I continued working through the Unreal Udemy course, which helped my understanding of working with C++ in UE4 tremendously. I've learned how to make C++ classes that Blueprints can inherit from (and that the reverse isn't possible), and I found out how to make interfaces that blueprints must implement to help with input to the whip. I also learned how to make C++ class members available in Blueprints, so designers can tinker with them without having to look at C++ code.

I also read the first 4 chapters of C++ Primer (by Stanley Lippman, Josée Lajoie, and Barbara E. Moo) and the first 3 chapters of CLRS, and I'm planning on continuing these books and their exercises throughout this term.


In terms of work on the project itself:

I pulled out the code for the whip into a C++ component (with a Blueprint that inherits from this C++ class). This improved performance drastically. I pulled the logic out of the MotionControllerPawn and set it to use Dan's static mesh for the tool. Having it as a C++ class has the added benefit that multiple people can actually work on it at the same time, and merging changes is possible. Both hands have this tool as well, instead of one hand being essentially useless.

I changed the way the spline points are chosen to draw the whip (via its C++ class) using a Bezier curve. The control points were chosen similarly to the ones used before (one where the player's hand is, one halfway to the Forward Point from the hand, one halfway to the Forward Point from the ball, and one at the ball). The number of spline points generated from the Bezier curve is an adjustable property on the Blueprint (along with debug point sizes and colors).

I also fixed a minor issue where the whip was creating static meshes in a way that was generating thousands of log messages (one every tick), since we were trying to attach a static mesh to a non-static object. This seemed to fix the issue where performance was dropping after playing for a short time.
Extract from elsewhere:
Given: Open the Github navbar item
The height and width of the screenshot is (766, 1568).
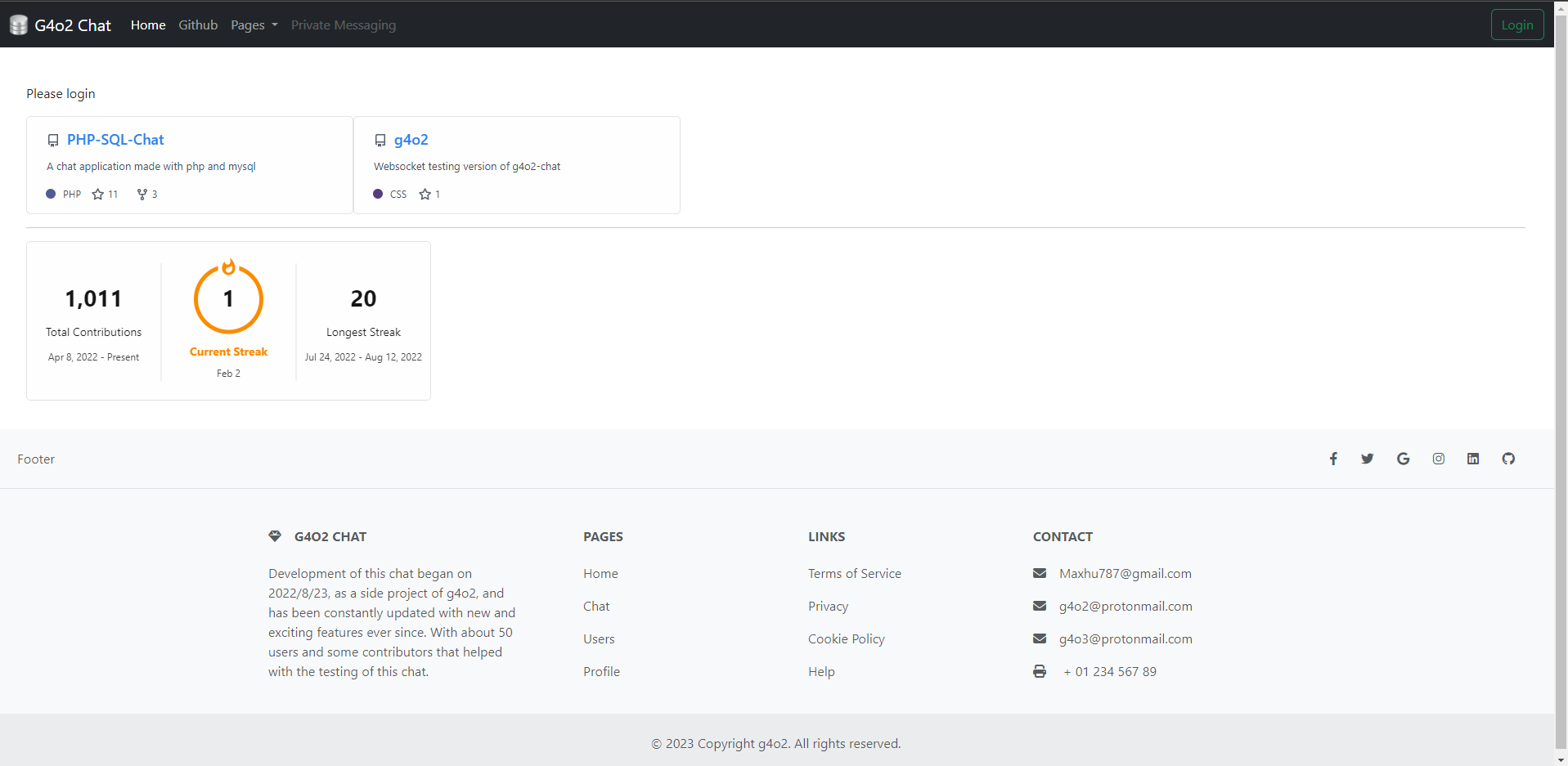Looking at the screenshot, I should (x=198, y=25).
Time spent: Total: ~50 hours

25 hours - Pulling the whip logic into a C++ component
10 hours - Following Udemy course
10 hours - Reading CLRS and C++ Primer and doing exercises
4 hours - Generate spline points with a Bezier curve
1 hour - Fix whip performance issue


Pros:
  • Whip has a fast C++ component now
  • Whip drawn with Bezier curve
  • Performance improved
  • I learned a LOT about C++ and how to use it in Unreal Engine

Cons:
  • Everything I learned still feels like a drop in the bucket
  • Whip still behaves somewhat erratically, since the linear damping hasn't been working as expected

    Tyler Schacht PPJ 1/9/17 [Winter Break]

    Over the winter break, I really didn't work on the project too much.  After my last class on Wednesday during Finals week of Fall term, my PC decided to completely crash and would not boot (and still is not operable).  I was able to work a bit on our team's / game's website, however, it is in a very early state and there is not much to show.

    However, I met with Mike DiLucca and Mike Cancelosi today and we worked on a main menu concept that would use the whip mechanic that the main game uses to create a very cohesive experience.

    Total Hours: 3 hours
    - Website: 2 hours
    - UI concepting: 1 hour

    Pros: I was able to work on some of the website despite my PC being out of commision
    Cons: I planned to have at least a complete website, but my PC had other plans...

    Cory Zicolella PPJ [Winter Break] - 1/9/17

    I'll keep this one short and sweet because I can sum everything up simply;

    I personally did no work over the break due to a myriad of circumstances, but mainly being estranged from my PC and any available Vive while being left with a laptop that had seen better days.

    That being said, I was thinking about the project intermittently and believe I can bring new ideas to the first team meeting to prep for Beta, which should be this week after we all get settled in.